Herman Miller Sayl Chair
Inspired by suspension bridges—structures that deliver the most using the least material—Sayl’s 3D Intelligent® back lets you stretch and move, striking a healthy balance between support and freedom. The elastomer strands vary in thickness and tension to provide greater support along the spine where you need it most, and less everywhere else so you are free to move.
"The best for the most for the least"
Beauty, Elegance, Respect
We like working with designer Yves Béhar, who designed our Leaf and Ardea personal lights. We like the way he thinks unframed, never constrained by what's expected or typical.
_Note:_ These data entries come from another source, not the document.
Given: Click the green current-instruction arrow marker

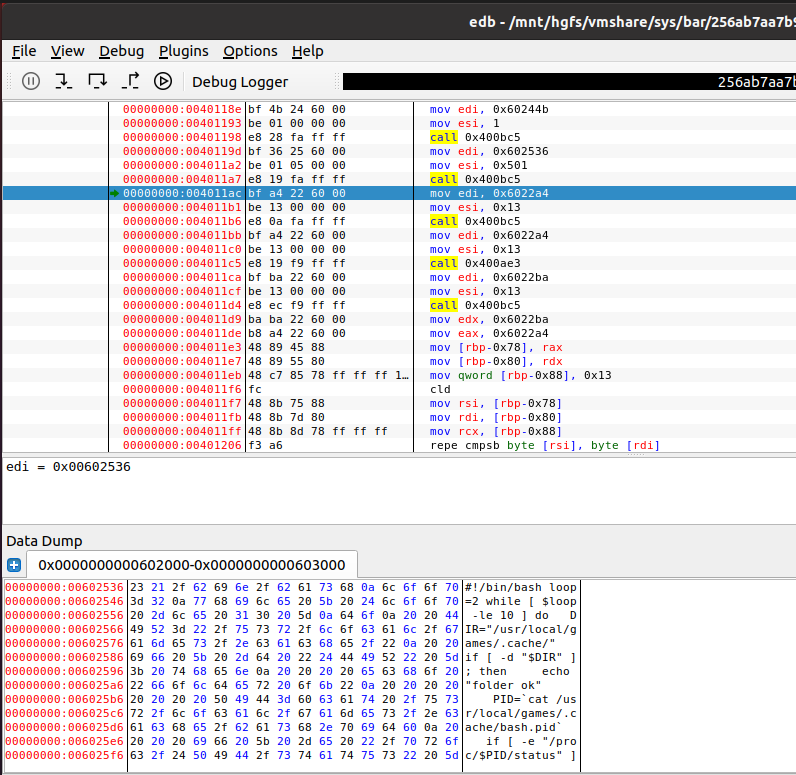Looking at the screenshot, I should coord(115,193).
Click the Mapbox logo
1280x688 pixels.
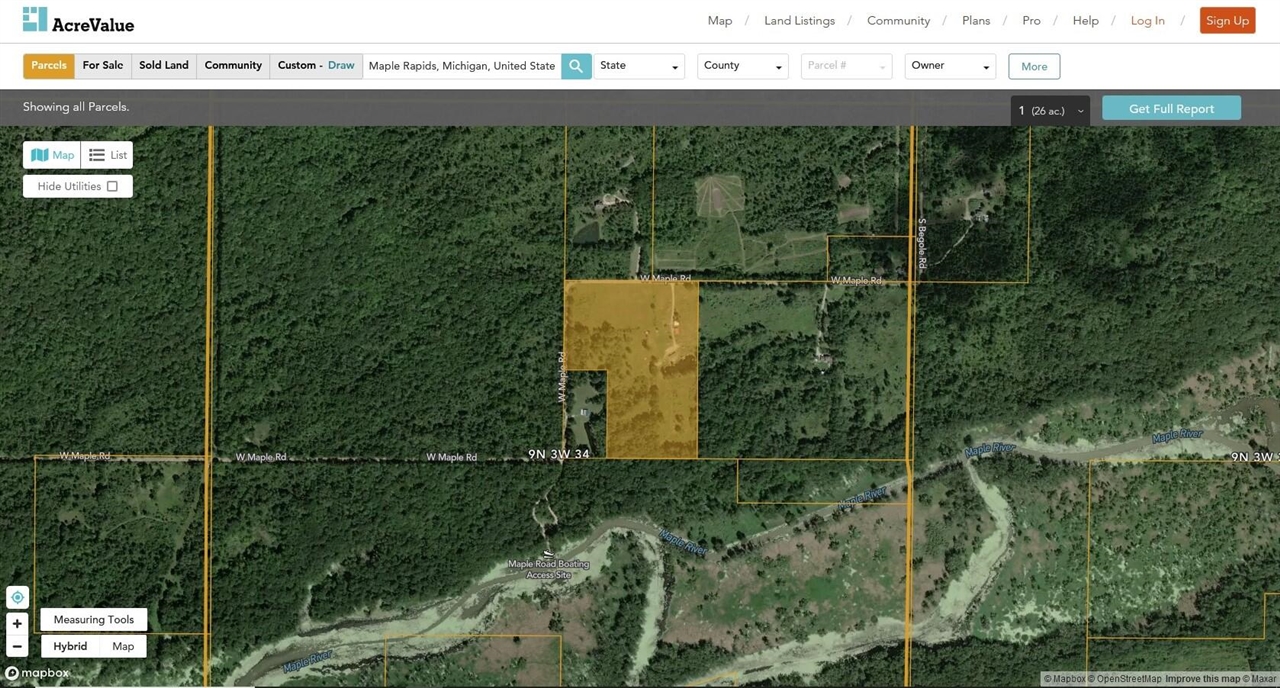38,673
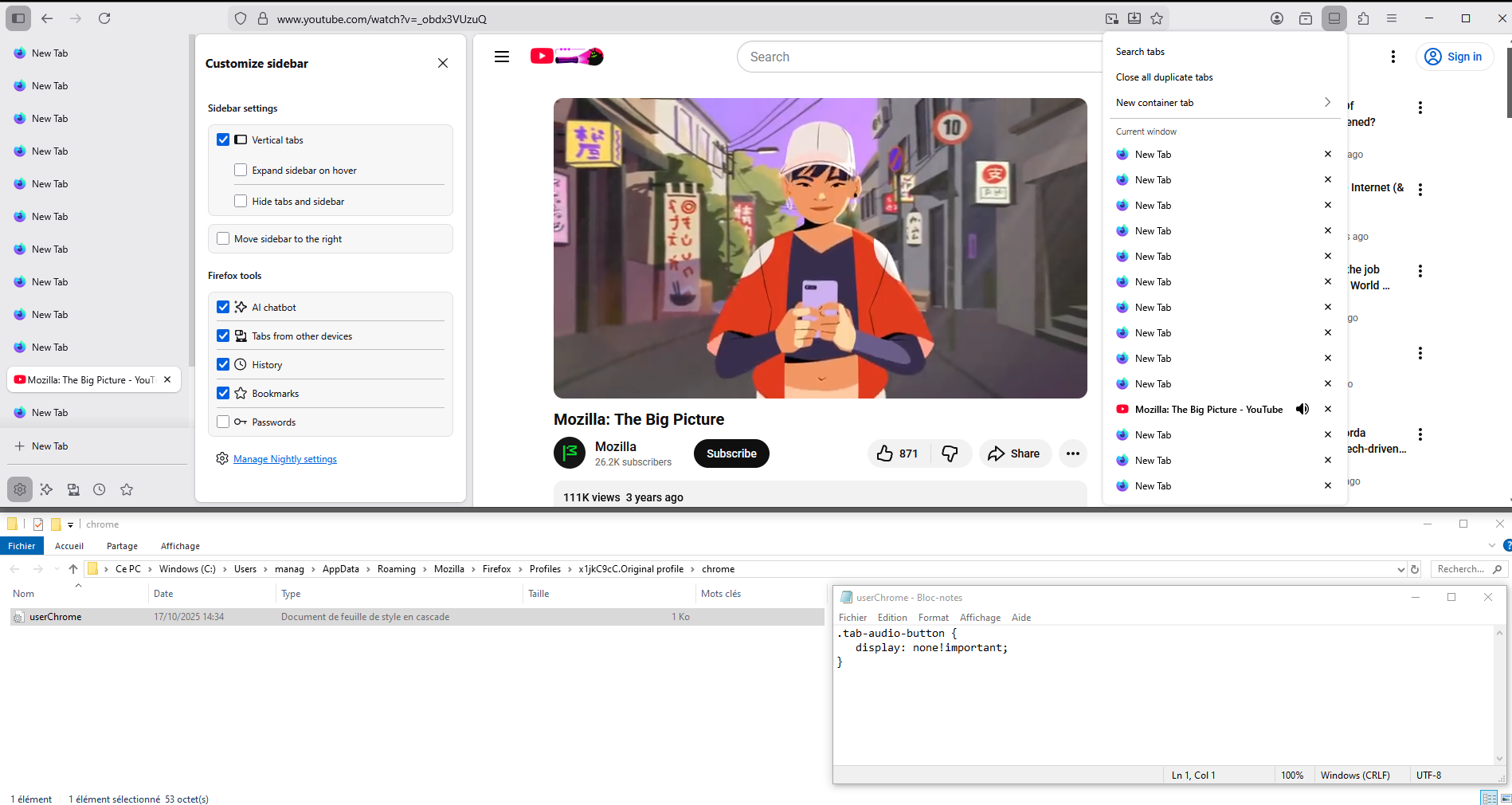This screenshot has width=1512, height=805.
Task: Switch to Affichage tab in File Explorer
Action: click(180, 546)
So we went to him when we wanted a highly affordable ergonomic work chair that would incorporate everything Herman Miller is known for—beautiful design, first-class ergonomics, elegant engineering, and respect for the environment. Béhar began by scratching a quote from Charles Eames onto his sketchpad: "The best for the most for the least." And then Béhar, who calls San Francisco home, took a look at his city's best-known landmark: the Golden Gate Bridge.
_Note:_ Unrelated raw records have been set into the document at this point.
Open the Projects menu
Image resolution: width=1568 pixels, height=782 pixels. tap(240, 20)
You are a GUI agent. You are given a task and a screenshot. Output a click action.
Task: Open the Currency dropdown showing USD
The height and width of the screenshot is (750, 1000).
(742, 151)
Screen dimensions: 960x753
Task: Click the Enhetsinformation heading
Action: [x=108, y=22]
So there was the concept. Creating the actual chair wasn't quite that simple. Sayl wasn't designed on a computer. It was sketched and sketched again, and numerous prototypes were built and rejected before the design was right. He describes the process as "draw, build, break, and repeat until you arrive at something unique."
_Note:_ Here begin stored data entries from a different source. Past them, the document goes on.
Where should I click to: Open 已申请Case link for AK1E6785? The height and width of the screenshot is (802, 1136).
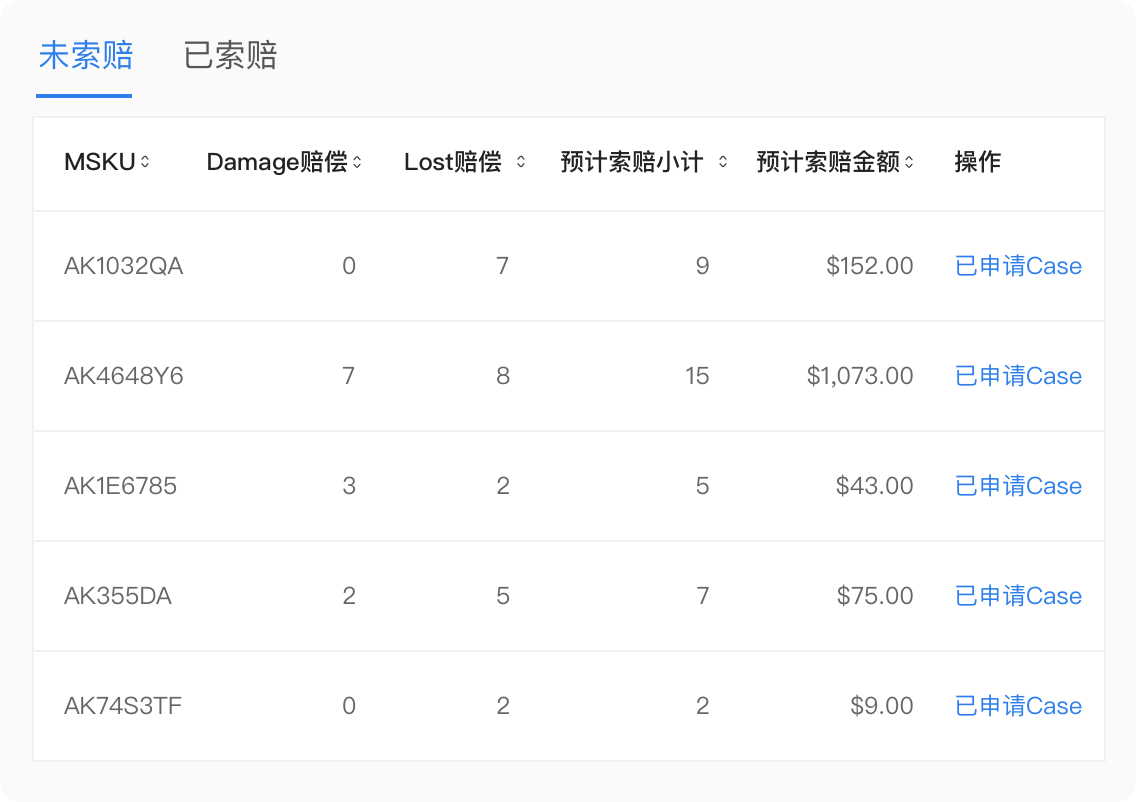tap(1018, 486)
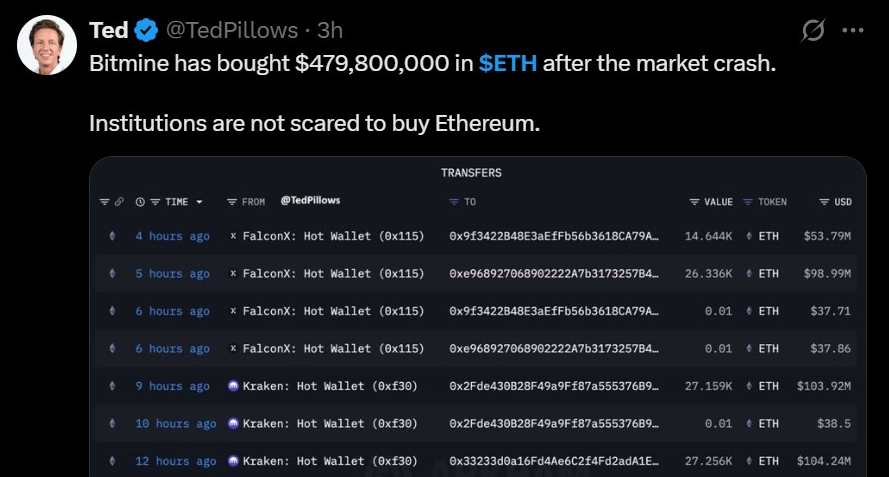Click the clock icon beside TIME
The height and width of the screenshot is (477, 889).
click(141, 202)
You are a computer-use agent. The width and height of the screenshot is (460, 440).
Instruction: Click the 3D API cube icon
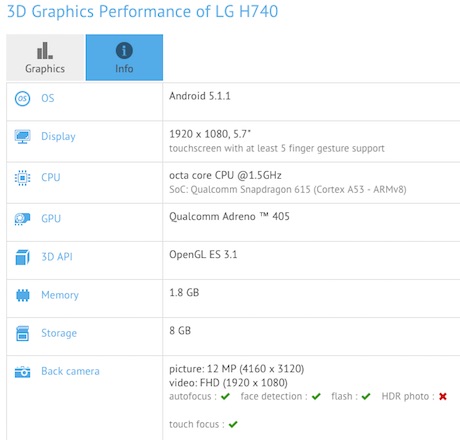(x=22, y=257)
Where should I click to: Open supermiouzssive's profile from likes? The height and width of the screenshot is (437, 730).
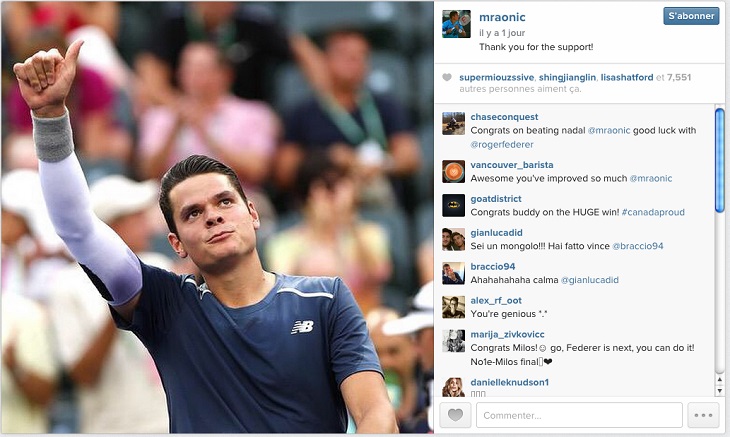(x=496, y=78)
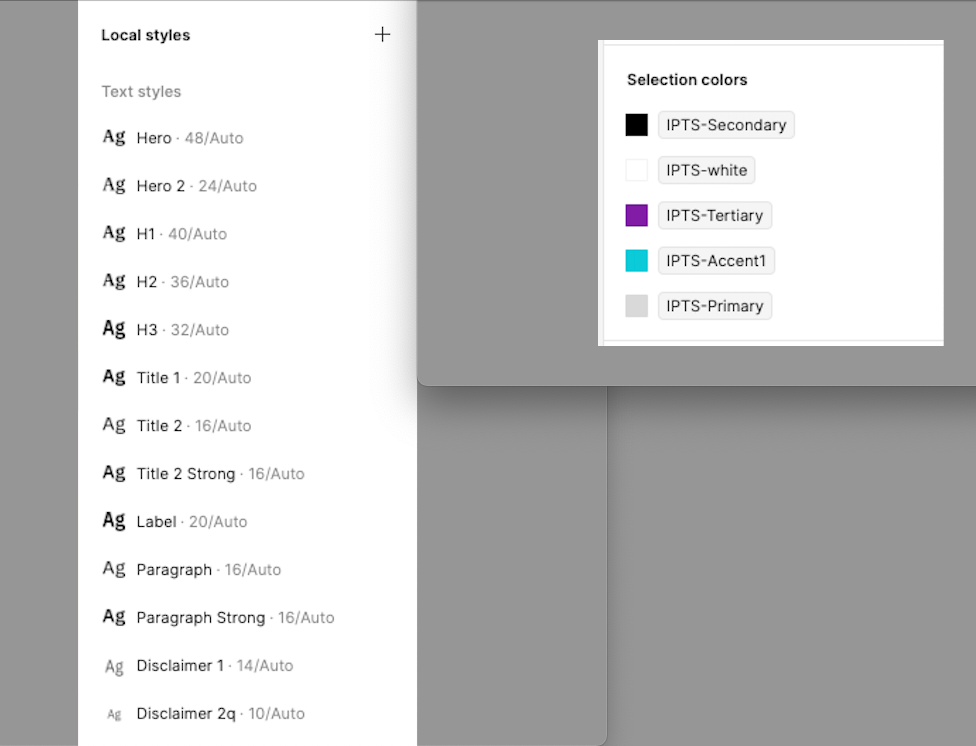Image resolution: width=976 pixels, height=746 pixels.
Task: Click the plus to add a new style
Action: pos(382,34)
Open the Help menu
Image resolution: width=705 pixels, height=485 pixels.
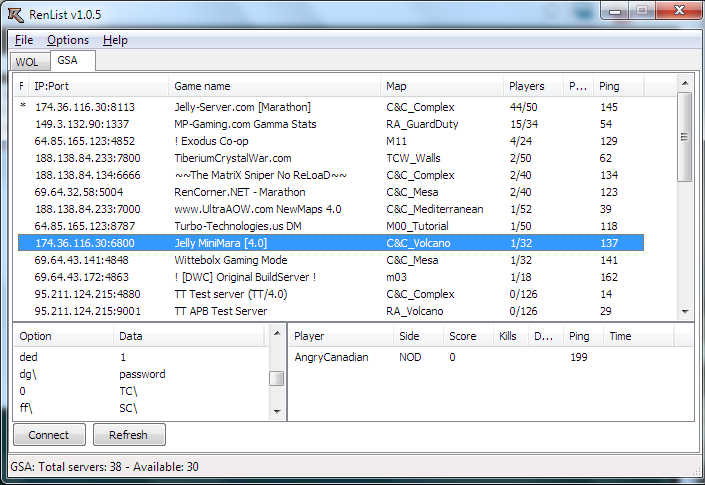pos(115,40)
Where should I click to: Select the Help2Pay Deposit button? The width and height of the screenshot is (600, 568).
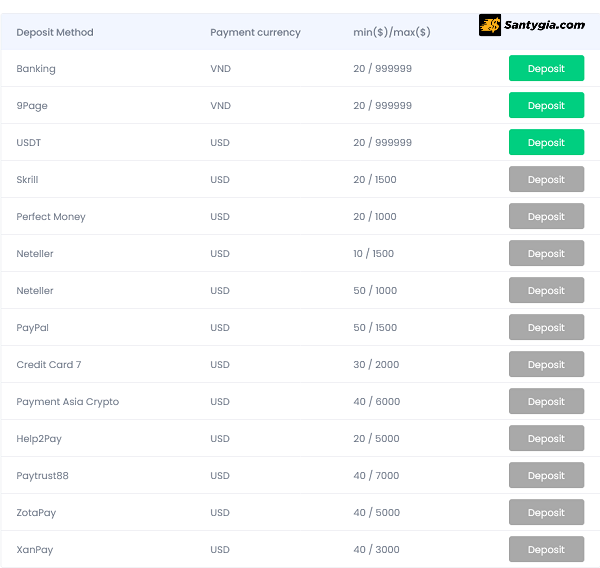click(546, 439)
So why the name "Sayl?" Take a look at the chair from the side. See the resemblance to a full mainsail? The name reflects the sailing vessels that pass beneath the bridge that inspired the original design. Replacing the "i" in "Sail" with a "y" is a nod to the innovative Y-Tower structure of the work chair.
Suspending a Chair
Béhar wondered, could the engineering principles of a suspension bridge be applied to a chair? It turned out that not only was it possible, but using a suspension tower to support an unframed back would reduce materials, weight, and environmental impact. The flexible elastomer suspension material could be stretched in a way that provided the greatest tension at points where support is needed and the least in areas that would allow for the most expansive range of motion.